*Supplied passage*.
[erlang-questions] Associating contextual info with monitors
Dave Peticolas
dave@REDACTED
Mon Feb 25 02:22:41 CET 2008
Ah, I understand now. Thanks for your patience!
dave
Ulf Wiger wrote:
> Yes, that's what I meant. I was typing in my response
> using my cell phone, and was perhaps a bit curt.
>
> terminate() is always called when the callback throws
> an exception, but if the process receives an EXIT signal,
> it can only call terminate() if the EXIT signal doesn't kill
> it right away (i.e. it has to be trapping exits, and the exit
> reason must be something other than 'kill').
>
> BR,
> Ulf W
>
> 2008/2/23, Dave Peticolas <dave@REDACTED>:
>> Ulf Wiger wrote:
>> > No, terminate() is always called, if possible. If the server isn't
>> > trapping exits, the server may die without being able to do any
>> > cleanup.
>>
>>
>> Thanks for your answer. Now trapping exits is required for terminate
>> to be called, right? The gen_server docs seem to indicate this.
>>
>> In my testing, it seems like terminate is only called if the
>> gen_server is trapping exits, even if it is a 'normal' shutdown.
>>
>> thanks,
>>
>> dave
>>
>>
>>
>> > BR,
>> > Ulf W
>> >
>> > 2008/2/20, Dave Peticolas <dave@REDACTED>:
>> >> Rick Pettit wrote:
>> >>> On Sun, Feb 17, 2008 at 07:52:56PM -0700, Dave Smith wrote:
>> >>>> Greetings,
>> >>>>
>> >>>> On several occasions, I've found myself wanting to be able to do some
>> >>>> cleanup (e.g. remove an entry in ets) when a process dies. Usually I
>> >>>> solve this by maintaining an ets table keyed by pid, that stores the
>> >>>> necessary contextual info needed for cleanup, and then setup a monitor
>> >>>> on the pid of interest. This works ok, but it's a little annoying to
>> >>>> need to maintain yet another ets table for this context info that is
>> >>>> only used when the process dies. It seems like what I _really_ want is
>> >>>> a way to associate a term with a monitor -- that way when I get the
>> >>>> DOWN message, I would also get the associated term and have everything
>> >>>> I need to do the cleanup.

*Written task 1*. Revise the part of the mailing-list thread on monitors that opens with the words containing "[erlang-questions] Associating contextual" and closes with "for your patience!", replacing "patience" with "help".
*Written task 2*. Write the next portion of the mailing-list thread on associating contextual info with monitors, starting after its final sentence.

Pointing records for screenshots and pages
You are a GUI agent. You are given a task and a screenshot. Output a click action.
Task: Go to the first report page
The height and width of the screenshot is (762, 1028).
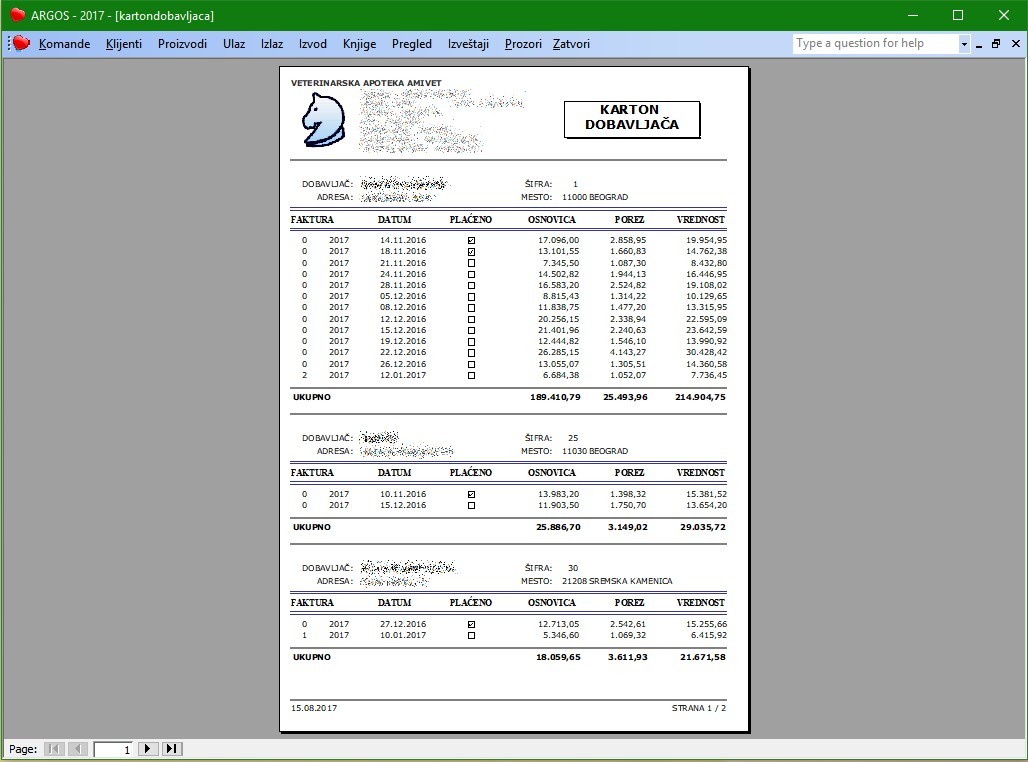point(54,748)

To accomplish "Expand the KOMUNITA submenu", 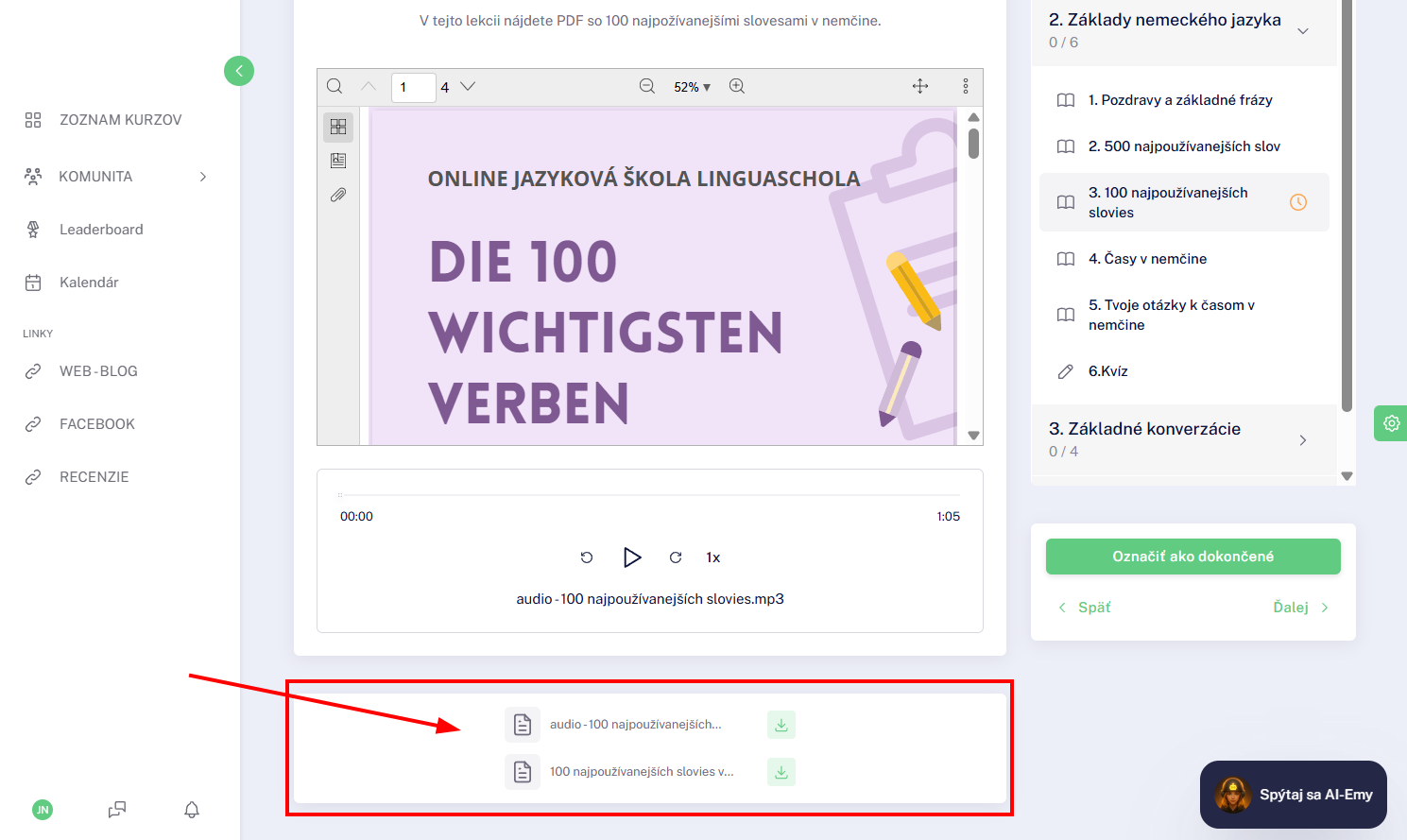I will (x=203, y=177).
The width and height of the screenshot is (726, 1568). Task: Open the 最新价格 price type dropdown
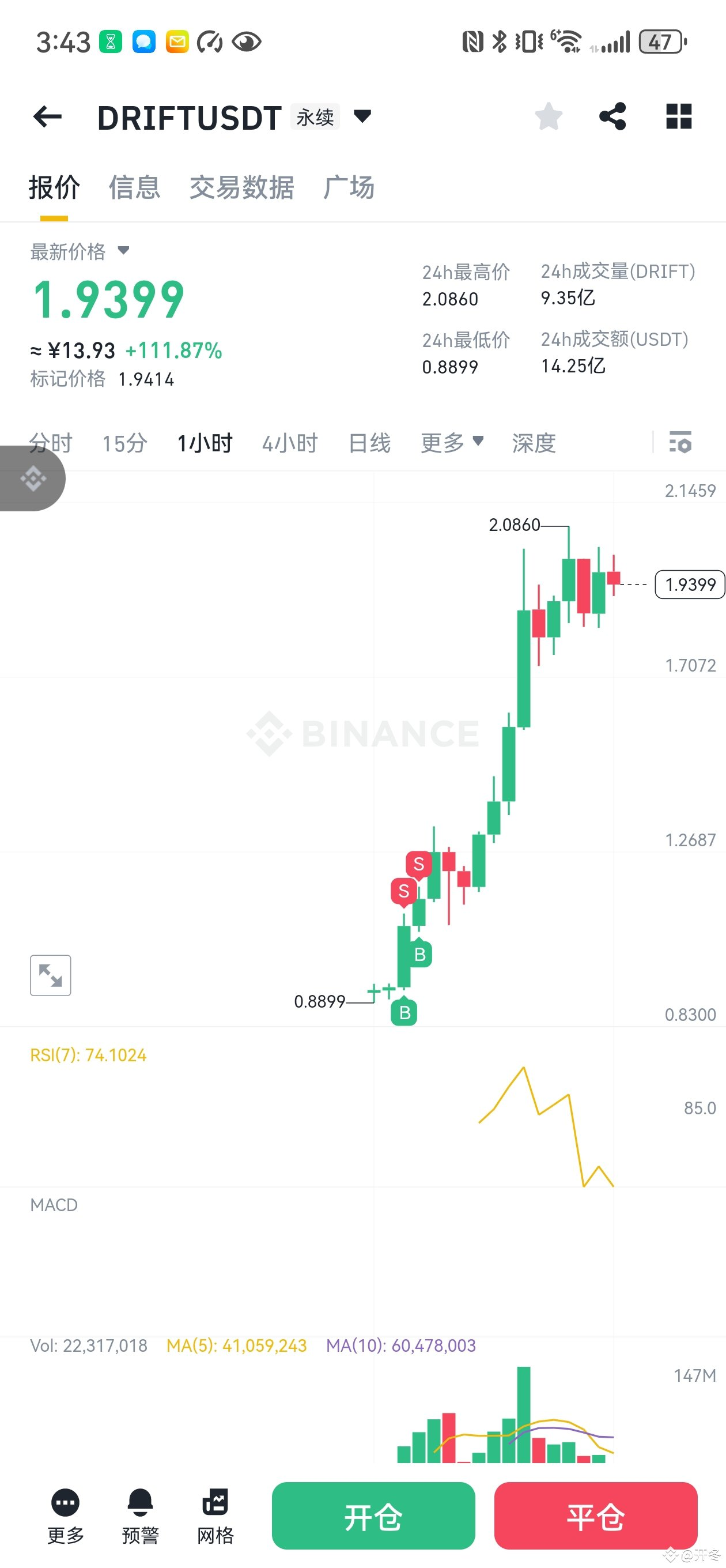[123, 251]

*Task result 1*.
[erlang-questions] Associating contextual info with monitors
Dave Peticolas
dave@REDACTED
Mon Feb 25 02:22:41 CET 2008
Ah, I understand now. Thanks for your help!

*Task result 2*.
>> >>>>
>> >>>> Is there a "Right Way" to accomplish this? Maintaining ets tables for
>> >>>> this sort of contextual info seems a bit overkill -- is there a
>> >>>> simpler approach? Has anyone else ever encountered this sort of issue?
>> >>>> I tried searching through the archives for this problem, but couldn't
>> >>>> find the right set of search terms. :)
>> >>> The way I typically solve this problem is by putting the cleanup code in
>> >>> a gen_server:terminate/2 callback (this way when the gen_server dies it
>> >>> cleans up after itself).
>> >> Now I thought that terminate/2 is only called when a gen_server requests
>> >> a stop from a callback function (by returning {stop, ...}), but not when
>> >> it dies from, say, an exception. Is that not right?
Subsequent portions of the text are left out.